ArcSight this year introduced ArcSight 1.0, which consists of a data collection and storage system that consolidates network alarms and alerts, analysis tools to detect threats and a display-and-report function to manage results. CyberWolf Technologies Inc., recently acquired by Symantec Corp., offers a tool that applies root cause analysis technology to track, store and match patterns of events or alerts that may appear innocuous, but when put together represent a pattern of attack occurring over time from multiple sources.
Originally funded by the Defense Advanced Research Projects Agency, CyberWolf has expanded its reach in the government market by adding customers such as the Federal Emergency Management Agency.
Managed security services companies and consulting firms that provide security services to federal clients are increasingly relying on event managers from e-Security Inc. and GuardedNet. When e-Security's Open e-Security Platform debuted two years ago, the system provided a simple central view of event data. In the past year, however, the e-Security Platform has evolved into a real-time correlation engine.
E-Security also has teamed with Hewlett-Packard Co. to integrate its security event manager with the HP Openview management platform to give administrators a holistic view of their information technology infrastructure.
GuardedNet's nueSecure software provides centralized logging of information and cross-device correlation of events for detailed analysis. Visualization tools provide global mapping of attack sources. The system also provides automated countermeasures, such as blocking an attack through interfaces with firewalls and routers.

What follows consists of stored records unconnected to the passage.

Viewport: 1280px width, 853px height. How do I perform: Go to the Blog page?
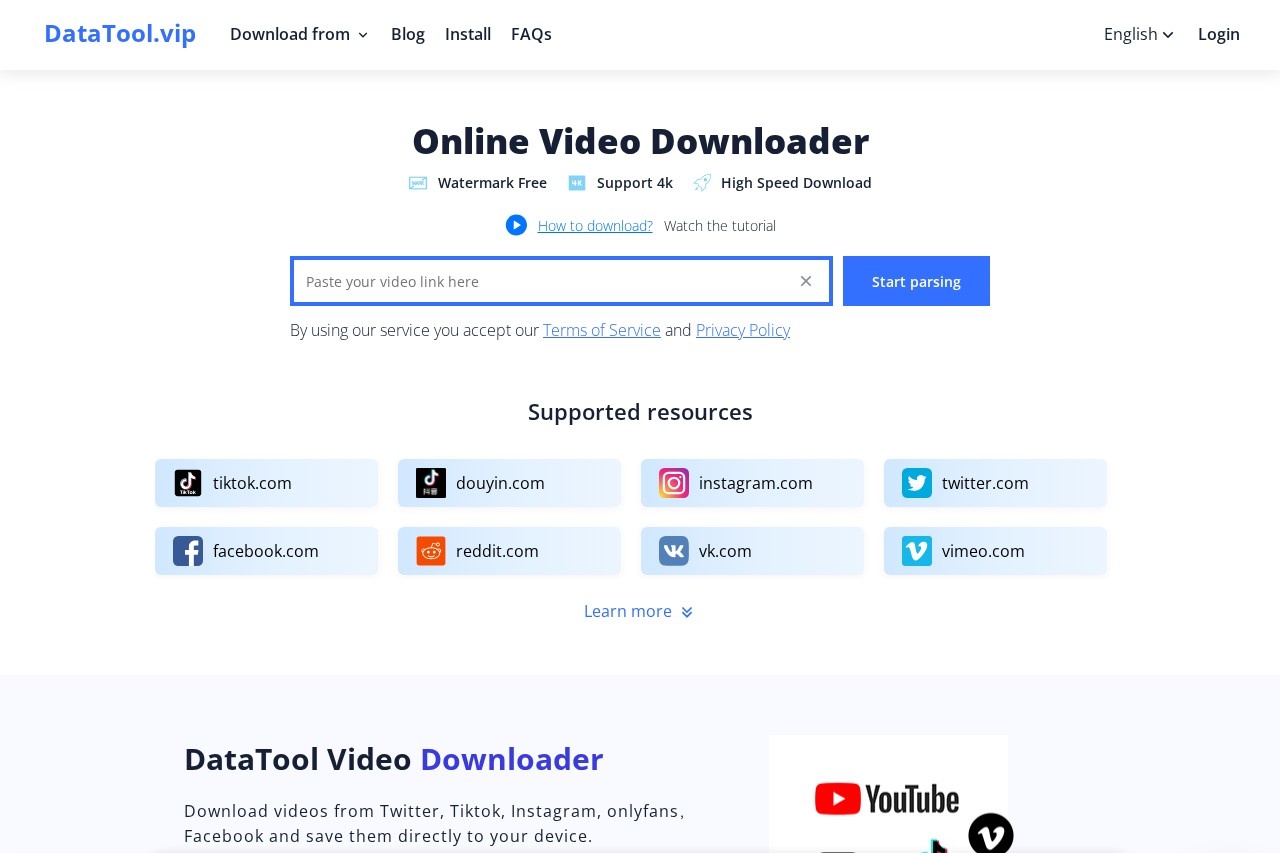pos(408,34)
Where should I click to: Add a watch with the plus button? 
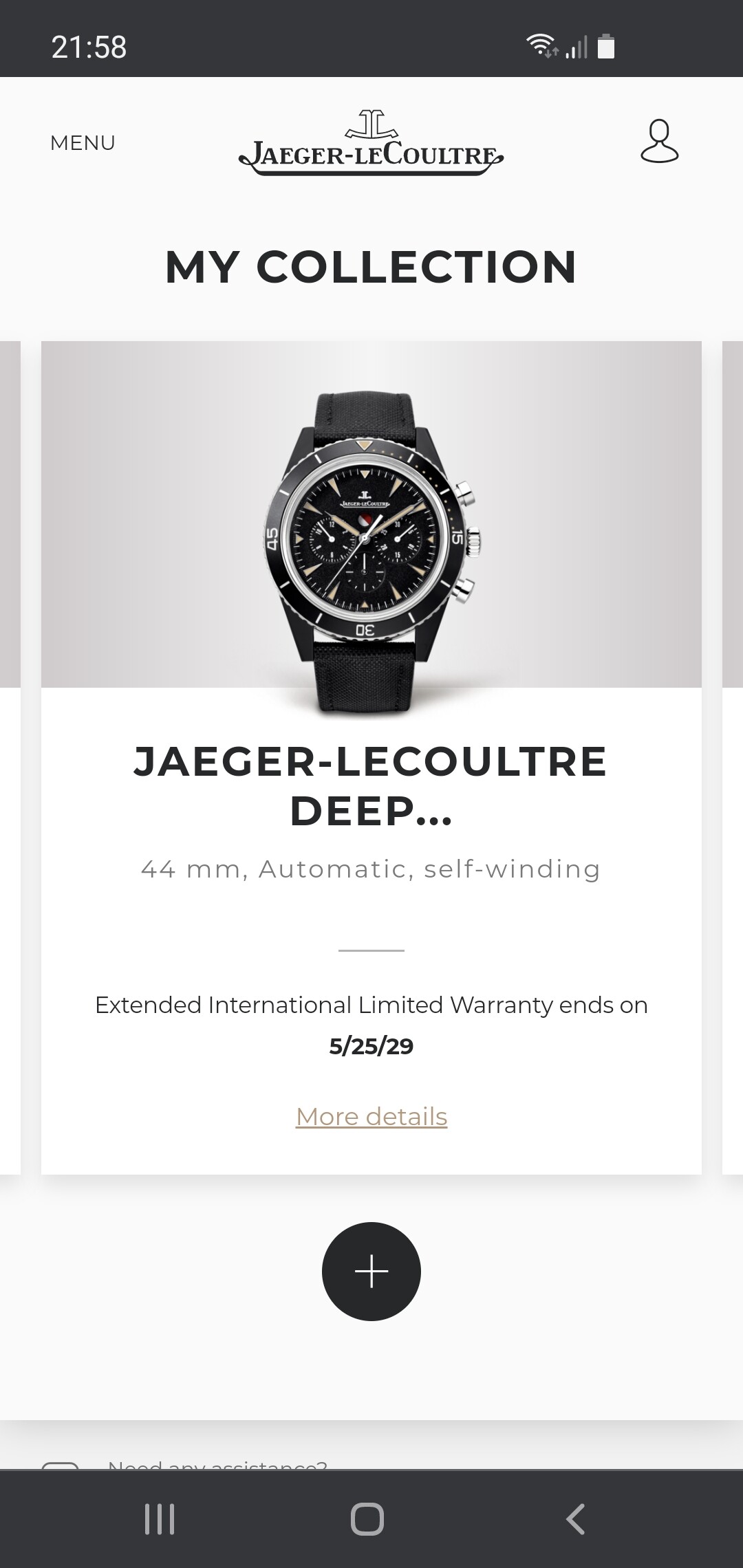pyautogui.click(x=372, y=1271)
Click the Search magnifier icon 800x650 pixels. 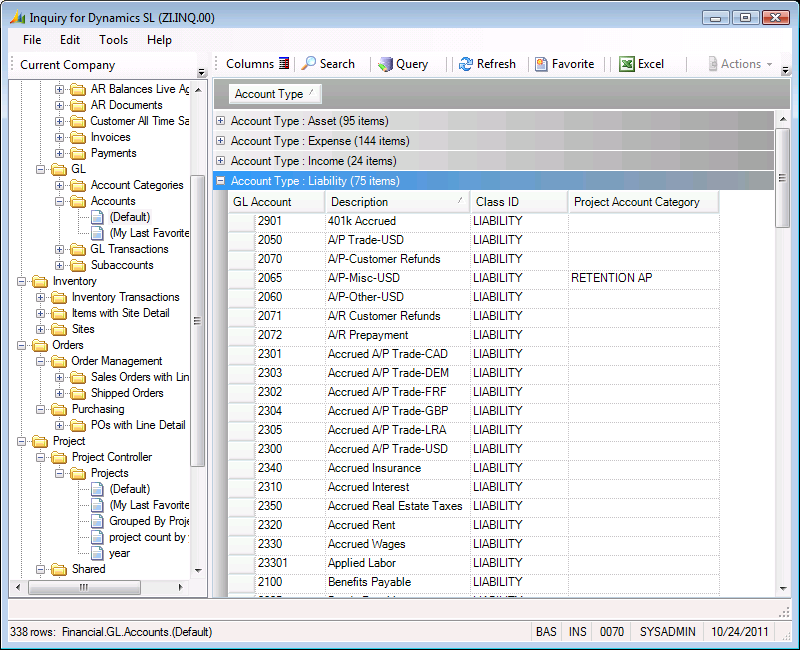coord(310,64)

Other products, such as intrusion-detection systems from companies such as SilentRunner Inc. and Lancope Inc., are also useful for event management because of their analysis functions and their ability to discover devices on the network, experts said.
But the real value of pure security event management products is event correlation. "Event managers are important because they pool data, making it easier to do log analysis," said Thomas Gluzinski, president and chief executive officer of Paladin Technologies Inc., a provider of security services to the federal government.